Home » Shaken brains, shattered lives of Women

Shaken brains, shattered lives of Women

by Narges Mohammadi

AUSTRALIA/ In photos of her face taken the Saturday night she was knocked unconscious, Ashley’s* eye is swollen and purple, a dark bruise spilling from her lashline to her cheekbone. There’s blood dripping from a gash on the bridge of her nose towards her split lip. Her eyes appear red, as if she’s been crying. She looks scared, and sad.

Police had arrived at Ashley’s house that evening in 2021 on a domestic violence callout, after her abuser — an army-trained man much bigger than her — came to her home in Brisbane’s outer suburbs and refused to leave. While they were arguing in the front yard, she says, he whacked her in the head with a metal pole. The next thing she remembers is waking up at the bottom of her driveway, vomiting and in pain.

Later, an emergency doctor at the local hospital would diagnose her with a concussion, several fractures to bones in her nose and a perforated eardrum.
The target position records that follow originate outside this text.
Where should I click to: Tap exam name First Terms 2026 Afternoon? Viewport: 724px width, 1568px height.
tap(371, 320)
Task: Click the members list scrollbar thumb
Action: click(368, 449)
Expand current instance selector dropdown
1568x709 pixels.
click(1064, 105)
But the police, who interviewed Ashley in the back of an ambulance, seemed to regard her unsteadiness and agitation as confirmation of her perpetrator’s account of what happened: he slapped Ashley, with his palm, in self-defenses — and she also had a drinking problem. They applied for a domestic violence order against her, which she says she accepted because she didn’t want to go through a stressful fight in court.

“I think they just got it in their head that, ‘Oh, she’s had a couple of drinks, she’s gotten violent and this is the result’,” says Ashley, who is adamant she had three drinks over about eight hours that day. “The police officers repeatedly accused me of being drunk,” she later said in a statement for the court. “I was not drunk. I was concussed and suffering nausea, vomiting, disorientation and for a while unconsciousness from the blow I had to my head.”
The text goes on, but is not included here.